**Exercise prompt**
Print every record exactly, omitting none.

Stored data Start Marker

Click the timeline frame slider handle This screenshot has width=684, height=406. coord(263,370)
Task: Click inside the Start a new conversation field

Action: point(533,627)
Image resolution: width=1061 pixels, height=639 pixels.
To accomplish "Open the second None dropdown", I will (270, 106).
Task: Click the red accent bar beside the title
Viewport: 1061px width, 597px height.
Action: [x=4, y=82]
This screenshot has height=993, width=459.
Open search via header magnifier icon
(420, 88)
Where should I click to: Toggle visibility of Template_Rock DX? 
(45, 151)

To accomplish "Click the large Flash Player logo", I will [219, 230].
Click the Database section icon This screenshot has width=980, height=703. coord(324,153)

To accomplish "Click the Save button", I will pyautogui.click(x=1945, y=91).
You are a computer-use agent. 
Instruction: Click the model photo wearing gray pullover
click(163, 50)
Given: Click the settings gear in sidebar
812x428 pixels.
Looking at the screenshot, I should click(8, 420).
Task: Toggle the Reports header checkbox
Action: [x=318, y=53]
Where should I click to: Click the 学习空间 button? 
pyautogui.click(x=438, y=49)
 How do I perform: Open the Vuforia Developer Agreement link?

Stored data End Marker

**The answer**
Click the timeline frame slider handle This screenshot has width=684, height=406. coord(263,370)
Task: Click inside the Start a new conversation field

Action: point(533,627)
Image resolution: width=1061 pixels, height=639 pixels.
To accomplish "Open the second None dropdown", I will (270, 106).
Task: Click the red accent bar beside the title
Viewport: 1061px width, 597px height.
Action: [x=4, y=82]
This screenshot has height=993, width=459.
Open search via header magnifier icon
(420, 88)
Where should I click to: Toggle visibility of Template_Rock DX? 
(45, 151)

To accomplish "Click the large Flash Player logo", I will [219, 230].
Click the Database section icon This screenshot has width=980, height=703. coord(324,153)

To accomplish "Click the Save button", I will pyautogui.click(x=1945, y=91).
You are a computer-use agent. 
Instruction: Click the model photo wearing gray pullover
click(163, 50)
Given: Click the settings gear in sidebar
812x428 pixels.
Looking at the screenshot, I should click(8, 420).
Task: Toggle the Reports header checkbox
Action: [x=318, y=53]
Where should I click to: Click the 学习空间 button? 
pyautogui.click(x=438, y=49)
 How do I perform: Open the Vuforia Developer Agreement link?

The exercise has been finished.